EXTRAIT FOURNI →
Vu la procédure suivante :
Procédure contentieuse antérieure :
La société Car Oil a demandé au Tribunal administratif de Paris de prononcer la décharge des rappels de taxe sur la valeur ajoutée et d'impôt sur les sociétés qui lui ont été assignés au titre de la période du 1er juillet 2006 au 30 juin 2009 ainsi que des pénalités correspondantes, mis en recouvrement le 7 mars 2012.
Par un jugement n° 1222022 du 18 octobre 2013, le Tribunal administratif de Paris a rejeté sa demande.

EXERCICES À TRAITER →
1. D'après l'extrait, à quelle date le Tribunal administratif de Paris a-t-il rejeté la demande de la société Car Oil ?
2. Modifiez le passage de l'extrait qui va de « Vu la procédure » jusqu'à « 7 mars 2012. » inclus, en remplaçant « décharge » par « réduction ».
Le matériel qui suit est indépendant de l'extrait.

DONNÉES FOURNIES →
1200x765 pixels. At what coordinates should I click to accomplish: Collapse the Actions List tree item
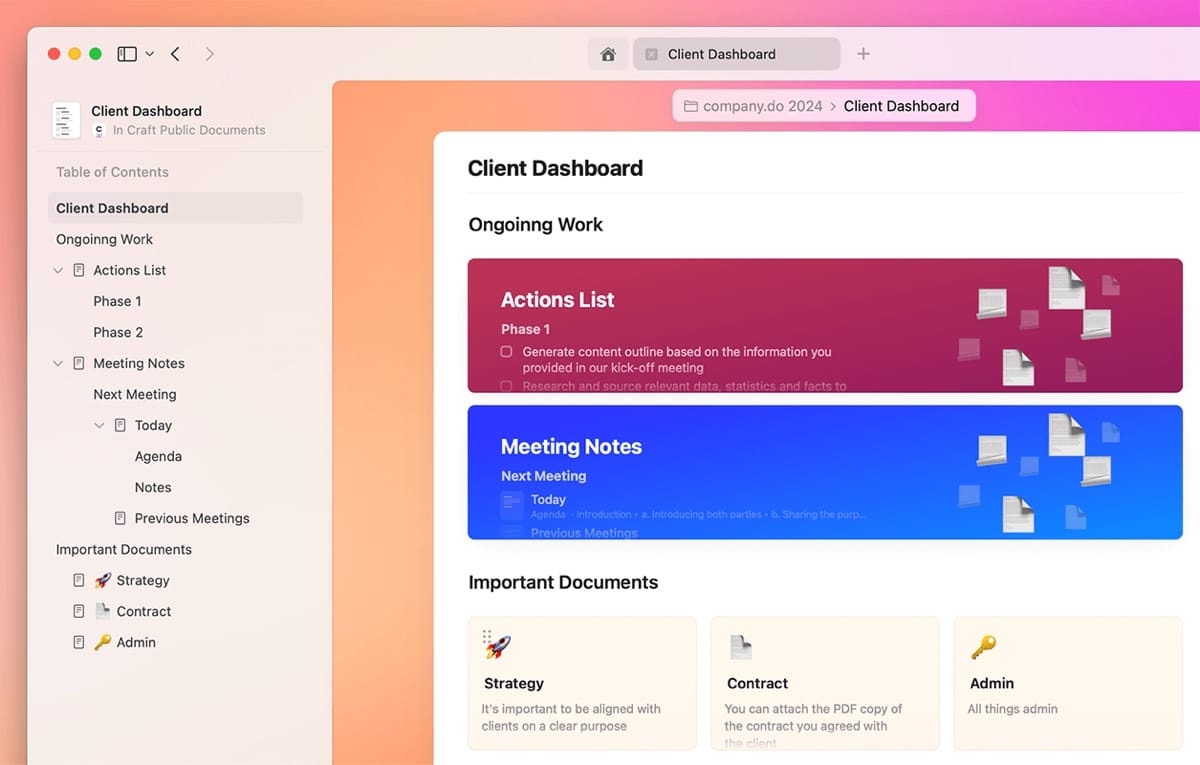point(58,270)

RÉSULTATS →
1. Le 18 octobre 2013.

2.
Vu la procédure suivante :
Procédure contentieuse antérieure :
La société Car Oil a demandé au Tribunal administratif de Paris de prononcer la réduction des rappels de taxe sur la valeur ajoutée et d'impôt sur les sociétés qui lui ont été assignés au titre de la période du 1er juillet 2006 au 30 juin 2009 ainsi que des pénalités correspondantes, mis en recouvrement le 7 mars 2012.